The Batch Instruction
A batch instruction allows multiple operations to be processed in a single CPI instead of requiring separate calls for each operation. This dramatically reduces compute unit consumption for programs handling multiple related operations.
Structure
The batch instruction uses an enhanced header structure containing:
- Account count: Number of accounts required for the inner instruction
- Data length: Size of the instruction data
This header enables efficient processing of multiple "inner" instructions within a single batch. The system loops through and processes each inner instruction sequentially.
Entrypoint Design
The entrypoint first checks the instruction discriminator to determine whether to process a batch or regular instruction. This prevents nesting batch instructions within other batch instructions, which would be unsound.
Like this:
#[inline(always)]
pub fn process_instruction(
_program_id: &Pubkey,
accounts: &[AccountInfo],
instruction_data: &[u8],
) -> ProgramResult {
let [discriminator, remaining @ ..] = instruction_data else {
return Err(TokenError::InvalidInstruction.into());
};
let result = if *discriminator == 255 {
// 255 - Batch
#[cfg(feature = "logging")]
pinocchio::msg!("Instruction: Batch");
process_batch(accounts, remaining)
} else {
inner_process_instruction(accounts, instruction_data)
};
result.inspect_err(log_error)
}
Process Batch
The process_batch
function handles the core batch processing logic:
/// The size of the batch instruction header.
///
/// The header of each instruction consists of two `u8` values:
/// * number of the accounts
/// * length of the instruction data
const IX_HEADER_SIZE: usize = 2;
pub fn process_batch(mut accounts: &[AccountInfo], mut instruction_data: &[u8]) -> ProgramResult {
loop {
// Validates the instruction data and accounts offset.

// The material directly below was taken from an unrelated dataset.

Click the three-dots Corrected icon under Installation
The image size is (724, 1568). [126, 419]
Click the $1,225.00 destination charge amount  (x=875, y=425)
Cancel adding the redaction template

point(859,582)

if instruction_data.len() < IX_HEADER_SIZE {
// The instruction data must have at least two bytes.
return Err(TokenError::InvalidInstruction.into());
}
// SAFETY: The instruction data is guaranteed to have at least two bytes
// (header) + one byte (discriminator) and the values are within the bounds
// of an `usize`.
let expected_accounts = unsafe { *instruction_data.get_unchecked(0) as usize };
let data_offset = IX_HEADER_SIZE + unsafe { *instruction_data.get_unchecked(1) as usize };
if instruction_data.len() < data_offset || data_offset == IX_HEADER_SIZE {
return Err(TokenError::InvalidInstruction.into());
}
if accounts.len() < expected_accounts {
return Err(ProgramError::NotEnoughAccountKeys);
}
// Process the instruction.
// SAFETY: The instruction data and accounts lengths are already validated so
// all slices are guaranteed to be valid.
let (ix_accounts, ix_data) = unsafe {
(
accounts.get_unchecked(..expected_accounts),
instruction_data.get_unchecked(IX_HEADER_SIZE..data_offset),
)
};
inner_process_instruction(ix_accounts, ix_data)?;
if data_offset == instruction_data.len() {
// The batch is complete.
break;
}
accounts = &accounts[expected_accounts..];
instruction_data = &instruction_data[data_offset..];
}
Ok(())
}
Here's what happen in this function:
- Header Validation: The function starts by validating that the instruction data contains at least the required header size (2 bytes).
- Account and Data Extraction: It extracts the expected account count and calculates the data offset, validating these values to prevent undefined behavior.
- Instruction Processing: Each inner instruction is processed using the standard
inner_process_instruction
function with its specific accounts and data. - Loop Control: The function continues processing until all batched instructions are complete, advancing the account and instruction data pointers for each iteration.